• _WHAT THE EXERCISE ASKS_: In the records that follow, find each line with the word "dimensions" and copy it.

━━━ ENTRIES SUPPLIED

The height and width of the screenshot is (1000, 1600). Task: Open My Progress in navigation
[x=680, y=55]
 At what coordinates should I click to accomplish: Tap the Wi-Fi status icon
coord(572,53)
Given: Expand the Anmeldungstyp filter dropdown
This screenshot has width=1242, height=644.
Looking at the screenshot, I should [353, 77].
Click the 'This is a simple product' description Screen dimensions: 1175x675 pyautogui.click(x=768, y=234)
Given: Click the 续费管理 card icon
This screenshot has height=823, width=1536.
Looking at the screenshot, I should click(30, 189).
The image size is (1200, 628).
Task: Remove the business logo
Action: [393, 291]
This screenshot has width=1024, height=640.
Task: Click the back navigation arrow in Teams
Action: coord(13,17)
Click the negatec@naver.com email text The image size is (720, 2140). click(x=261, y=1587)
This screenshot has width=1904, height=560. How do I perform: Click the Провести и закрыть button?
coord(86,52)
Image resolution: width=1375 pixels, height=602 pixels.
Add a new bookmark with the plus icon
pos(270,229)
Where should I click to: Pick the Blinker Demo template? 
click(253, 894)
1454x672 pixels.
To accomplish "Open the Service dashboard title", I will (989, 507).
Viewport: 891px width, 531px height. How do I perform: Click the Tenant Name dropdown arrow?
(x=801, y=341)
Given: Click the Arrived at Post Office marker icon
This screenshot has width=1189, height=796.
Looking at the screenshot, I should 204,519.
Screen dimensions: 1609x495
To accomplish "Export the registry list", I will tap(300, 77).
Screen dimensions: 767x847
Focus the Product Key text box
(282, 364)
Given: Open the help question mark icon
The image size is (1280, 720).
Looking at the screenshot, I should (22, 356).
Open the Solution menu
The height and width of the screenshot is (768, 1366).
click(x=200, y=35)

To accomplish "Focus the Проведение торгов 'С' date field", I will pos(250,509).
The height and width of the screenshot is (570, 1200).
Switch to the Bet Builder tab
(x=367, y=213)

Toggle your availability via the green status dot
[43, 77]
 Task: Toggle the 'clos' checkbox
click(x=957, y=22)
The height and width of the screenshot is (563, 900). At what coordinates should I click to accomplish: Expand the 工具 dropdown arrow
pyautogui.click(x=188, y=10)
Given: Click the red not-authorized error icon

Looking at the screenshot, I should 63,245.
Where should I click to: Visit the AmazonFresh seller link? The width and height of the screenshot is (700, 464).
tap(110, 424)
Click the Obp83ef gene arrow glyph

━━━━━━

• _WRITTEN RESPONSE_:
Click the 'This is a simple product' description Screen dimensions: 1175x675 pyautogui.click(x=768, y=234)
Screen dimensions: 1609x495
Screen dimensions: 767x847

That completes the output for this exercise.